> _SUPPLIED ENTRIES_
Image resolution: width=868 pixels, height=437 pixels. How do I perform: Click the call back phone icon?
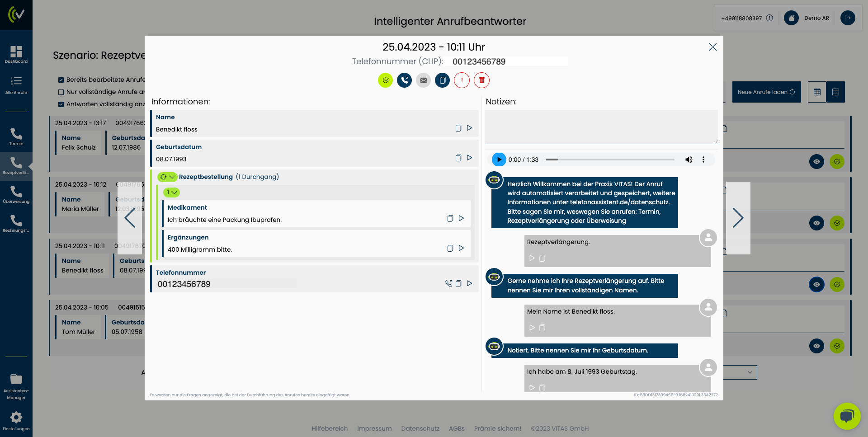pyautogui.click(x=404, y=80)
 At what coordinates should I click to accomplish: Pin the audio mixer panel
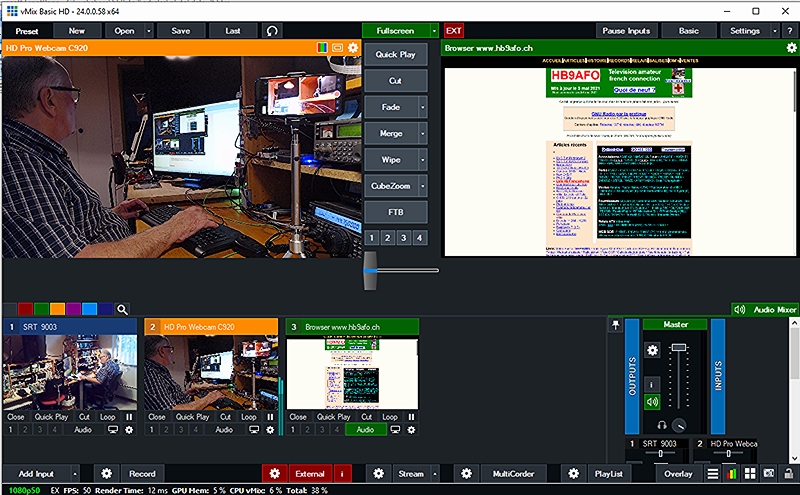coord(616,325)
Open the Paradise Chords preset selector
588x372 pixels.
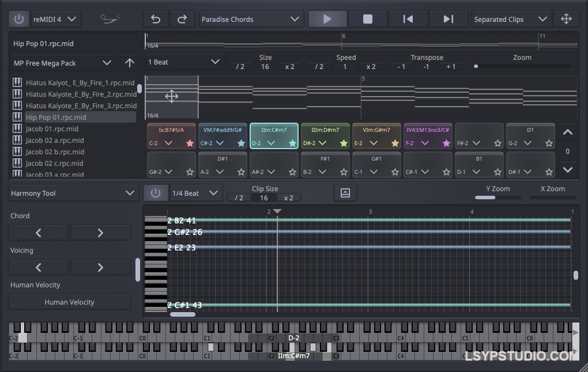coord(251,18)
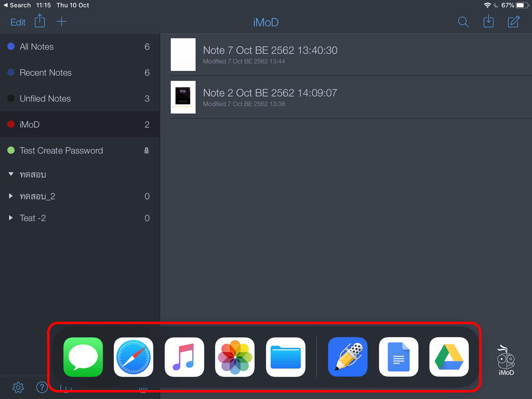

> _DESCRIPTION OF THE TASK_
The full listing must come back exactly as written, with its pictures left out.

> _WRITTEN RESPONSE_
Image resolution: width=868 pixels, height=437 pixels. How do I perform: Click the call back phone icon?
pyautogui.click(x=404, y=80)
 At what coordinates should I click to accomplish: Pin the audio mixer panel
coord(616,325)
Open the Paradise Chords preset selector
588x372 pixels.
coord(251,18)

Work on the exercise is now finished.